Stuart Anthony Kingsley, CEO, Scholar Rock

In cohort 2 – also ages 5 to 21 but with type 2 and non-ambulatory type 3 disease who initiated nusinersen at age 5 and older and received a 20-mg/kg dose – the findings showed a mean change from baseline in Hammersmith Functional Motor Scale Expanded (HFMSE) of a 0.6-point improvement. The majority of patients (64%, 9/14 of patients) attained a great than one-point increase from baseline and 29% of patients (4/14) attained a greater than three-point increase from baseline. Those results support the potential durability of improvements in motor function observed at the six-month interim analysis, the company said.

In cohort 3, which enrolled subjects ages 2 and older with type 2 disease who initiated nusinersen under age 5, the data showed a mean change from baseline in HFMSE of 7.1-point and 5.3-point improvements in the 20-mg/kg dose and the 2-mg/kg dose arms, respectively. The benefit of nusinersen treatment, according to Stuart Anthony Kingsley, Scholar Rock’s CEO, was prominently seen in that cohort.

“Consistent with the six-month data, it's most pronounced in cohort 3,” Kingsley told investors in an April 6 conference call. “Cohort 3 is a younger cohort and there's more dynamic muscle growth.
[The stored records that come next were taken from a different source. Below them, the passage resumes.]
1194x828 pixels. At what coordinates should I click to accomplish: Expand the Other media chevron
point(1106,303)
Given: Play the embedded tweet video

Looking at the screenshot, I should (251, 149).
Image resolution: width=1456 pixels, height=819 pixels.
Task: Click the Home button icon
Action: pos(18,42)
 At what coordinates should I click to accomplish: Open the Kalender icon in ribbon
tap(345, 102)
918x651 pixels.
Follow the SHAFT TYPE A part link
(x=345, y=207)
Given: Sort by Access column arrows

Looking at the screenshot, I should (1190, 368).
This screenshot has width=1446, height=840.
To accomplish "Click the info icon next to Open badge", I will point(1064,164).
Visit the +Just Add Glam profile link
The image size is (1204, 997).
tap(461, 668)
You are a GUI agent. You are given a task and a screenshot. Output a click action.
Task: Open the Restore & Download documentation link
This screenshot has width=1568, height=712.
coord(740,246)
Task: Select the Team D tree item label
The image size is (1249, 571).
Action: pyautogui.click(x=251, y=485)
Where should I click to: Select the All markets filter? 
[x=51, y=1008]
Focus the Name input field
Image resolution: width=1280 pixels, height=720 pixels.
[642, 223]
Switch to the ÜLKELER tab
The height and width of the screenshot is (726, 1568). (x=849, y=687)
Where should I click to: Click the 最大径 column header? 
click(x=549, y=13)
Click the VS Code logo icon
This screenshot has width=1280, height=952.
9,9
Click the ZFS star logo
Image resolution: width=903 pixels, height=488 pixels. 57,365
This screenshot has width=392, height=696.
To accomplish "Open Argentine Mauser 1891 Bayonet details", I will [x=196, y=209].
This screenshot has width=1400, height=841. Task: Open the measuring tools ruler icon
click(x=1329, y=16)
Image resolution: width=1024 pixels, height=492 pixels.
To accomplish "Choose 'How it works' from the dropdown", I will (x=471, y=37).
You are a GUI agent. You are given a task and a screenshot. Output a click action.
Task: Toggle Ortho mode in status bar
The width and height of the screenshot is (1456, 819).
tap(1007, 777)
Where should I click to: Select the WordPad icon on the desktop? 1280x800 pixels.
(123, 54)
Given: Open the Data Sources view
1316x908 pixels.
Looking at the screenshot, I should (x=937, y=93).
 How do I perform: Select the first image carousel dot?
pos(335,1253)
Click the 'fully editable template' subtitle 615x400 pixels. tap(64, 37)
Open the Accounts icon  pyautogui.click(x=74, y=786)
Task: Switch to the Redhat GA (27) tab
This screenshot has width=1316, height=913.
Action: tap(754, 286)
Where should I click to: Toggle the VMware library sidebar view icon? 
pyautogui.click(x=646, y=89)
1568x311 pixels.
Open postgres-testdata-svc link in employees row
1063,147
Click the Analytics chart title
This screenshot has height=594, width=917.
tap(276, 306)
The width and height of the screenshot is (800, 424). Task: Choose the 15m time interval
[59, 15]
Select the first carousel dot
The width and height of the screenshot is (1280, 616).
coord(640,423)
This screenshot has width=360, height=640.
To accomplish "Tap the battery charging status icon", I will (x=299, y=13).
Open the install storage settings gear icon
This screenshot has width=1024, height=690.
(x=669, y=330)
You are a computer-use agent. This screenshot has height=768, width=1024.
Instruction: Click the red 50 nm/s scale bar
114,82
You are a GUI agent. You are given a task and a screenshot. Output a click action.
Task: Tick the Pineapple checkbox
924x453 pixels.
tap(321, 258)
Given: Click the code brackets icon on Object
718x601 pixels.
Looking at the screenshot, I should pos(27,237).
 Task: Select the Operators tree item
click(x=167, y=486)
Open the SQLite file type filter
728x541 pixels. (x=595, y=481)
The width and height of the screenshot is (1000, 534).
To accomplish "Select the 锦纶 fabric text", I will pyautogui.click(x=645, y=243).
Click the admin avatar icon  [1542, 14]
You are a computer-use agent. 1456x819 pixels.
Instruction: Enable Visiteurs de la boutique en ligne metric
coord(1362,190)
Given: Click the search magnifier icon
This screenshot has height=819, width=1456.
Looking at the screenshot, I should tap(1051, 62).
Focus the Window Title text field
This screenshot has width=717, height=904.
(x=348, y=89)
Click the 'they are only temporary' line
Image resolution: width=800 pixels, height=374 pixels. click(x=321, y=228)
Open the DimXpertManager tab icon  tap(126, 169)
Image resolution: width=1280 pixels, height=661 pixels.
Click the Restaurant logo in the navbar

We've always expected that you'd see better performance in that group.”

Across the full cohort, 59% of the patients (10/17) saw a greater than five-point increase and 35% of patients (6/17) attained a greater than 10-point increase from baseline.

The five most frequently reported treatment-emergent adverse events were headache, pyrexia, upper respiratory tract infection, cough and nasopharyngitis.

Spinraza, a survival motor neuron-2 (SMN2)-directed antisense oligonucleotide, gained the green light for SMA in December 2016. Also in play are Zolgensma (onasemnogene abeparvovec-xioi), the one-time gene therapy from Basel, Switzerland-based Novartis AG, cleared by the FDA in May 2019, and Evrysdi (risdiplam), from Roche Holding AG, an SMN2 splicing modifier approved in August 2020 that is given daily at home.

DRG noted that drivers in the SMA space include a continued high unmet need for effective therapies, a significant uptake of SMA disease-modifying therapies (DMTs) in previously underserved niches, and high prices for Spinraza and emerging DMTs. Constraints include the potential for decline in the treatable patient pool, DRG noted, plus a decreasing treatment-naive patient pool for clinical trial recruitment. There is also a challenging reimbursement environment due to a high cost of treatment. DRG added.

The most promising emerging therapies, according to DRG, are AVXS-101 from Novartis and Avexis Inc., risdiplam, branaplam from Novartis and reldesemtiv from Cytokinetics Inc. and Astellas Pharma Inc.